Dadhikrā or Dadhikrāvan was likely the racehorse or warhorse selected for the Aśvamedha of King Trasadasyu, who ruled the Rigvedic Pūru tribe. Trasadasyu had led the Pūru eastward across the Indus river and there defeated the Anu-Druhyu and Yadu-Turvaśa tribal unions. The ritual would thus have been meant to strengthen Trasadasyu's royal legitimacy and signal the Pūru's newly preeminent position among the neighboring Aryan tribes.

Dadhikrā has achieved some level of divinity in the Rigveda, and represents the sovereignty of the Pūru and the power of the Aśvamedha as a whole. In the fourth book of the Rigveda he is invoked in three hymns, mostly on his own. Due to his impressive swiftness, Dadhikrā is frequently called a falcon or a hawk. He is extolled as fearsome and physically powerful, and compared to a skillful warrior seeking fame. In two later hymns, Dadhikrā is praised alongside Agni, Ushas and the Asvins, whose solar imagery he shares.
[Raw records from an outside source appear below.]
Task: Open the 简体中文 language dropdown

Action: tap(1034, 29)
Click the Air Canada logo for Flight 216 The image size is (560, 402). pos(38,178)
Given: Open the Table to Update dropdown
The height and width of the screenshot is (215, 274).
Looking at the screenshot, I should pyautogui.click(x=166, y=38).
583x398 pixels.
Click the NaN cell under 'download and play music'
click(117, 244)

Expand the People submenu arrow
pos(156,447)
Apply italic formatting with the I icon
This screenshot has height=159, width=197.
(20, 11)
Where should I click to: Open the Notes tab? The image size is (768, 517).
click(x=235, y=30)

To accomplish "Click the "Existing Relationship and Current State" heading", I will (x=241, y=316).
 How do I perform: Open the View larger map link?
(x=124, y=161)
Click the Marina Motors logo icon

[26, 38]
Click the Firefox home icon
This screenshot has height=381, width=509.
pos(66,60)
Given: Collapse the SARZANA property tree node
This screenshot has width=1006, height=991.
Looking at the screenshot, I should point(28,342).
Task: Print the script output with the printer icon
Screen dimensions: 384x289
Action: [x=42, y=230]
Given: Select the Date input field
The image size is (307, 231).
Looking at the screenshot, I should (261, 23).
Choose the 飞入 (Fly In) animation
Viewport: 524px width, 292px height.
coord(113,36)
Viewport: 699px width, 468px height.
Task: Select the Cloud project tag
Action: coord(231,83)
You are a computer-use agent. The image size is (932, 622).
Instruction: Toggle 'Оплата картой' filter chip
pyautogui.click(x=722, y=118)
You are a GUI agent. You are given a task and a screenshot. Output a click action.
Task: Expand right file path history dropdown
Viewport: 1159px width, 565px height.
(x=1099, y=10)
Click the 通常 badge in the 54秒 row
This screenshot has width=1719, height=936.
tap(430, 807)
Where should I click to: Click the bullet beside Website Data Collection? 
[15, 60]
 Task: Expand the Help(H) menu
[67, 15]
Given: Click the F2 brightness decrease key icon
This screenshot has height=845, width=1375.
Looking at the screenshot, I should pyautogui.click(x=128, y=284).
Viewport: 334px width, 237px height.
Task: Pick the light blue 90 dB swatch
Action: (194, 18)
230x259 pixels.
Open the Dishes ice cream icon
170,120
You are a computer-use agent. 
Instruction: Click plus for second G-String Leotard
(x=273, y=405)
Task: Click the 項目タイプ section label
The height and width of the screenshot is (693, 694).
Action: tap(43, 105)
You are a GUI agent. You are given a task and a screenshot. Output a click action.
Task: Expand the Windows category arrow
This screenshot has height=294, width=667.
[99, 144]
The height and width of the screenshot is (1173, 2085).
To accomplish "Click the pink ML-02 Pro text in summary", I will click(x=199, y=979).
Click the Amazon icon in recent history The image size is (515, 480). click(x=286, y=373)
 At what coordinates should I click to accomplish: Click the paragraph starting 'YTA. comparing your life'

Jamison and Brereton remark that "Though it is not entirely clear why Dadhikrā is so strongly associated with the dawn, it may be significant that the priestly gifts are distributed at the dawn ritual and horses are among the most prized of these gifts."

The etymological origin of Dadhikrā's name is not certain but it has been suggested that it is derived from dadhi meaning thickened milk and kri meaning to scatter. This scattering could be attributed to the effect of the morning sun on dew or hoar frost.